## TASK BRIEF:
Convert everything in the records from the line containing "Screen dimensions: 1000x469" down to the line containing "[x=43, y=749]" into a Markdown table with the columns Row and Line, leaving out blank lines.

(Items from a dataset)
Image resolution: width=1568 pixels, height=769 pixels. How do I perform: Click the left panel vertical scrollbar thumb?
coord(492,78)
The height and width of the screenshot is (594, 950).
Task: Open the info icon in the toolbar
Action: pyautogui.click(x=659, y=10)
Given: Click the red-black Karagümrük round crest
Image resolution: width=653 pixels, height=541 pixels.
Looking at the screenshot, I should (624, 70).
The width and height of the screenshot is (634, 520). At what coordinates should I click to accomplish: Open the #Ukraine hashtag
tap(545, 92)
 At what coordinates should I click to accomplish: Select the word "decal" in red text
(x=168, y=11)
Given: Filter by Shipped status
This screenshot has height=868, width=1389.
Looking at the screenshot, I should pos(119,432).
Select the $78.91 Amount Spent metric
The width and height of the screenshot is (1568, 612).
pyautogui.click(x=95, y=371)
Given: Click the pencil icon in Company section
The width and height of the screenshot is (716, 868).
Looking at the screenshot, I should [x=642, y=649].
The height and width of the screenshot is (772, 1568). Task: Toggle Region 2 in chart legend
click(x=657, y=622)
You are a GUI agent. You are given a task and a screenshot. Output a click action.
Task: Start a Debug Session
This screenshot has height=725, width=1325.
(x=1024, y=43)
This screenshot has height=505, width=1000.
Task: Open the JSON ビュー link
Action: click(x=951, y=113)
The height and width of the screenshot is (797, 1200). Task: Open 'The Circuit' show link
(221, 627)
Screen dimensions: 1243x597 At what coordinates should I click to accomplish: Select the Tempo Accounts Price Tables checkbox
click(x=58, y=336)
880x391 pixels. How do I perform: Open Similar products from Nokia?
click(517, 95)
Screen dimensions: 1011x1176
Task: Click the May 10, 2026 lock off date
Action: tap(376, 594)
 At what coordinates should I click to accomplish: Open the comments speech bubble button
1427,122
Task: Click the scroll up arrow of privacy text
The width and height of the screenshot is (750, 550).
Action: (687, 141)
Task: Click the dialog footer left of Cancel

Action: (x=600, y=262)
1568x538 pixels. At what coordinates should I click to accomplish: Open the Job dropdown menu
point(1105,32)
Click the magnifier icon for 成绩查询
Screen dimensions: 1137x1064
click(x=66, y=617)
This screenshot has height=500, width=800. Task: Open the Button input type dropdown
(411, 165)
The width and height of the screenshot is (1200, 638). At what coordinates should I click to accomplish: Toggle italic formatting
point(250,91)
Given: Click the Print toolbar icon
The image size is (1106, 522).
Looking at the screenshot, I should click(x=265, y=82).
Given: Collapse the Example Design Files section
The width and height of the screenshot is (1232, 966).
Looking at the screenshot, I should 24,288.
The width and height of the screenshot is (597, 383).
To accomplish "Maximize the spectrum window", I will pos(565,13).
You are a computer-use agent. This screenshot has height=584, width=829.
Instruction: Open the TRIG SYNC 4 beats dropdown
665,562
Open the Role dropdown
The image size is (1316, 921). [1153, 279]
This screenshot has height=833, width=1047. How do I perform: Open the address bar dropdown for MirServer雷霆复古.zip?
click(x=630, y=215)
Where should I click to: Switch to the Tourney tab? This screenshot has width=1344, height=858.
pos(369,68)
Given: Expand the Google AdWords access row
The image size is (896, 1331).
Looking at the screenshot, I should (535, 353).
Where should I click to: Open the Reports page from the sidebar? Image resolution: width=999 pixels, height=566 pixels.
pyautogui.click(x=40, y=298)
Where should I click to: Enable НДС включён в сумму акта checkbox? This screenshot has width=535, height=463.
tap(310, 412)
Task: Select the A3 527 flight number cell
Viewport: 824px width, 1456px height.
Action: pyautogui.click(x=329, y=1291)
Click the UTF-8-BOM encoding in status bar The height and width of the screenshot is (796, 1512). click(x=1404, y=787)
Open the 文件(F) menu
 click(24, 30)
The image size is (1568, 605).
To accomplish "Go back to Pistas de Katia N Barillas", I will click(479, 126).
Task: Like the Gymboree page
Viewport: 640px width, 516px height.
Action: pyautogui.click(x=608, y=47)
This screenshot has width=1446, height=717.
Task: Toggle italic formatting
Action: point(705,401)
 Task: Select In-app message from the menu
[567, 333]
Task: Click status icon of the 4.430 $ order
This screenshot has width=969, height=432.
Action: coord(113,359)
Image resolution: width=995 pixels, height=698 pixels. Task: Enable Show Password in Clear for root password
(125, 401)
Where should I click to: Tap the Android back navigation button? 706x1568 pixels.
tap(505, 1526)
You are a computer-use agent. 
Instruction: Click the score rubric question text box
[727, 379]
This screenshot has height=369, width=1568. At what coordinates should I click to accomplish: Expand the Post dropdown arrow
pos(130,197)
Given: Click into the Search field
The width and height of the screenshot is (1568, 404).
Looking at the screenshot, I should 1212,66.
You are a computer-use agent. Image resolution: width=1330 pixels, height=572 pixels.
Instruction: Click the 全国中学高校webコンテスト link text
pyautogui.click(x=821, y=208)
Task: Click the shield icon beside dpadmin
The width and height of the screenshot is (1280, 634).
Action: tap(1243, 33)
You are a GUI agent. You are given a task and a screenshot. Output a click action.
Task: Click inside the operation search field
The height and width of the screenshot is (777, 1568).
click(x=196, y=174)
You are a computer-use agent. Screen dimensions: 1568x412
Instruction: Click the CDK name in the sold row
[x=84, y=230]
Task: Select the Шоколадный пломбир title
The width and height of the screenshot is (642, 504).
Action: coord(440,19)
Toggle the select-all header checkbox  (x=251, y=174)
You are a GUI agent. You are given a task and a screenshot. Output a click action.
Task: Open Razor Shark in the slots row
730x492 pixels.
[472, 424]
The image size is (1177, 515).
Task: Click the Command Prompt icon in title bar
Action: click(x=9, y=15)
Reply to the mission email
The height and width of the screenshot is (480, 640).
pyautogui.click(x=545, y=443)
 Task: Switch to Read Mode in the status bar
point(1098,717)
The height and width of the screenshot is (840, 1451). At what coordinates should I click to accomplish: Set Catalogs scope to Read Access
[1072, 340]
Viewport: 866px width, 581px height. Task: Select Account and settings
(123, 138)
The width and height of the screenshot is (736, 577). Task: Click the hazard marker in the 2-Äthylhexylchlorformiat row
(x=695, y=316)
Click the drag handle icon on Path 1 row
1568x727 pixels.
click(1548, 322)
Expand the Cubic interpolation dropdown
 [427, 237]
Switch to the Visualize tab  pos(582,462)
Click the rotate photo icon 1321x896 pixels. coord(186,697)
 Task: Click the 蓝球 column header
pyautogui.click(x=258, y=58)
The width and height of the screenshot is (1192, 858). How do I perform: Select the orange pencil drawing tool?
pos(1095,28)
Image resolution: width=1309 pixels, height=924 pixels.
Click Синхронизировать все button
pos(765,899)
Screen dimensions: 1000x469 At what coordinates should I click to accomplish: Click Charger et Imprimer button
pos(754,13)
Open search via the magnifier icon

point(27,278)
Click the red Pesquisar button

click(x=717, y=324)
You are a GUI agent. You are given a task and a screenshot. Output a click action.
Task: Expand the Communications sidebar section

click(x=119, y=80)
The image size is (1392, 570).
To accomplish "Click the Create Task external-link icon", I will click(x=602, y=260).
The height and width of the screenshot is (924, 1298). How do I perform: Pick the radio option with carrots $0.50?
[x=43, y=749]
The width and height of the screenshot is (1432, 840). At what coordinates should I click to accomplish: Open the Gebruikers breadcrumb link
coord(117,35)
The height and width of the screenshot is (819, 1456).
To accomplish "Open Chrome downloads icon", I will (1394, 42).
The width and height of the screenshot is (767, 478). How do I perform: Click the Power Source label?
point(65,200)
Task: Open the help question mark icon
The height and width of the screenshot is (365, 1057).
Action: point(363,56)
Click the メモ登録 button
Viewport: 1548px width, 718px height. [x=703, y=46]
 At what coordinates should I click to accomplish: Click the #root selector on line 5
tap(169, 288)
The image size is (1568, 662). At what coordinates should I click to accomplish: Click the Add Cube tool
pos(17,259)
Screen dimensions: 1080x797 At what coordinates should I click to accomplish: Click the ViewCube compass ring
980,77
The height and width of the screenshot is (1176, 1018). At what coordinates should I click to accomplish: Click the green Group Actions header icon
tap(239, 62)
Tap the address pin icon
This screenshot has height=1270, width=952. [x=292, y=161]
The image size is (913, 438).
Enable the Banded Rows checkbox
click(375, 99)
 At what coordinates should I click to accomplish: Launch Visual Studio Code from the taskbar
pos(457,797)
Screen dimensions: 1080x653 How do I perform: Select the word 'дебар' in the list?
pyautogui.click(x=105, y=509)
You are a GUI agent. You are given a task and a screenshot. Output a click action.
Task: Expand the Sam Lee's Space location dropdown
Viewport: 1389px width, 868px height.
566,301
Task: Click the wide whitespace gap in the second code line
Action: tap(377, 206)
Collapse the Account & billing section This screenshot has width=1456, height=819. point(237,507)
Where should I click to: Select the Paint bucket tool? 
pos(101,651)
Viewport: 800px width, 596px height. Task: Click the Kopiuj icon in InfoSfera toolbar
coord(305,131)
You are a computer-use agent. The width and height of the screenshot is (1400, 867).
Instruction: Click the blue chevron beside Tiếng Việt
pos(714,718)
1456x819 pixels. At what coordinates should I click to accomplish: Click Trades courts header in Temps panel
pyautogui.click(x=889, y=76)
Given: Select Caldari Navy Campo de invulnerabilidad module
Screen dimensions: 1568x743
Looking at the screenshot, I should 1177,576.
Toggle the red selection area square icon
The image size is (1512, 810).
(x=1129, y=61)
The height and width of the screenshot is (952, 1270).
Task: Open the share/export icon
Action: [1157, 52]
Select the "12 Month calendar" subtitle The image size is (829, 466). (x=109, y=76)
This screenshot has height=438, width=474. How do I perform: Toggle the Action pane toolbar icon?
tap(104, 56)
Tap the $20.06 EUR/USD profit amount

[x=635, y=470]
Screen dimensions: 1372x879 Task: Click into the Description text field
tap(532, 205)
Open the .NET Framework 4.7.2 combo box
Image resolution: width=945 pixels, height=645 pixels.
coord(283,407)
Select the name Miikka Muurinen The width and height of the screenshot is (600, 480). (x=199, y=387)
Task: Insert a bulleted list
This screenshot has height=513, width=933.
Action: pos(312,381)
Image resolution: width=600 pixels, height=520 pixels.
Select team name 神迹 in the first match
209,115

## EXERCISE ANSWER:
| Row | Line |
|---|---|
| 1 | Screen dimensions: 1000x469 At what coordinates should I click to accomplish: Click Charger et Imprimer button |
| 2 | pos(754,13) |
| 3 | Open search via the magnifier icon |
| 4 | point(27,278) |
| 5 | Click the red Pesquisar button |
| 6 | click(x=717, y=324) |
| 7 | You are a GUI agent. You are given a task and a screenshot. Output a click action. |
| 8 | Task: Expand the Communications sidebar section |
| 9 | click(x=119, y=80) |
| 10 | The image size is (1392, 570). |
| 11 | To accomplish "Click the Create Task external-link icon", I will click(x=602, y=260). |
| 12 | The height and width of the screenshot is (924, 1298). How do I perform: Pick the radio option with carrots $0.50? |
| 13 | [x=43, y=749] |